(Exercise objective): Could you copy every line of the items below word for word, leaving out the pictures?

(Target position items)
╭──

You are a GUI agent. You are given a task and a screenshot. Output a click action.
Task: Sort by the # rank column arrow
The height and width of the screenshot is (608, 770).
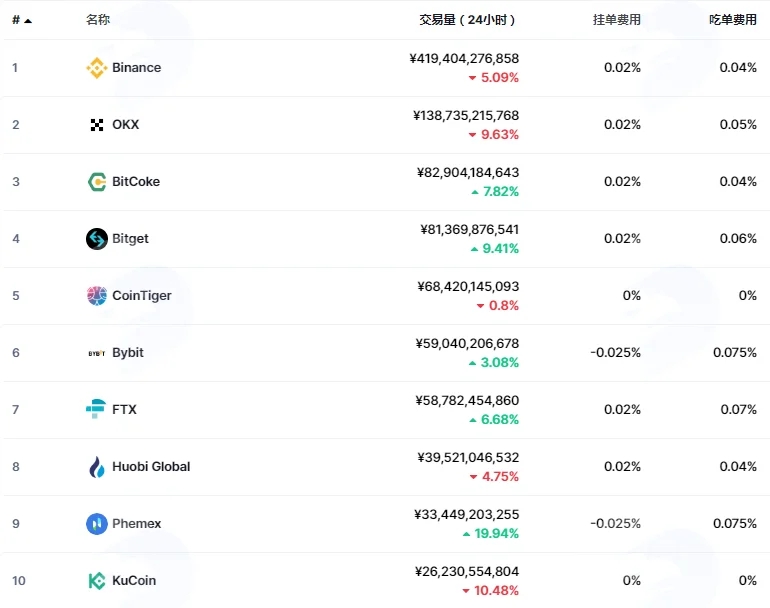coord(28,21)
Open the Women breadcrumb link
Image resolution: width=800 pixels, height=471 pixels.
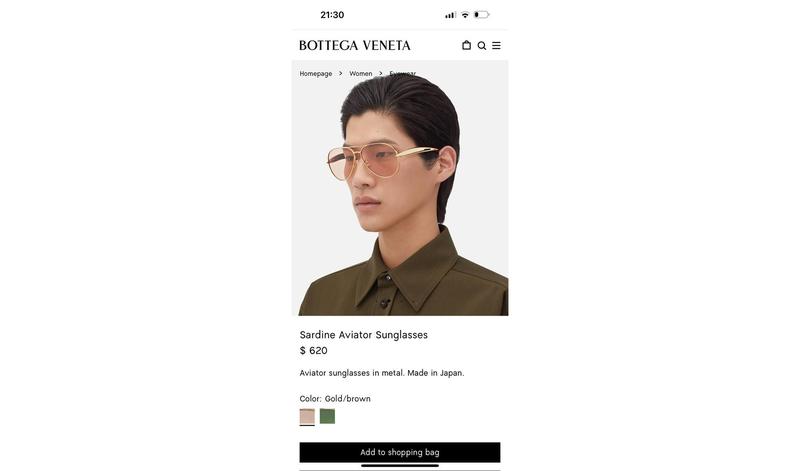tap(361, 73)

╰──

(Exercise result):
You are a GUI agent. You are given a task and a screenshot. Output a click action.
Task: Sort by the # rank column arrow
The height and width of the screenshot is (608, 770).
coord(28,21)
Open the Women breadcrumb link
Image resolution: width=800 pixels, height=471 pixels.
tap(361, 73)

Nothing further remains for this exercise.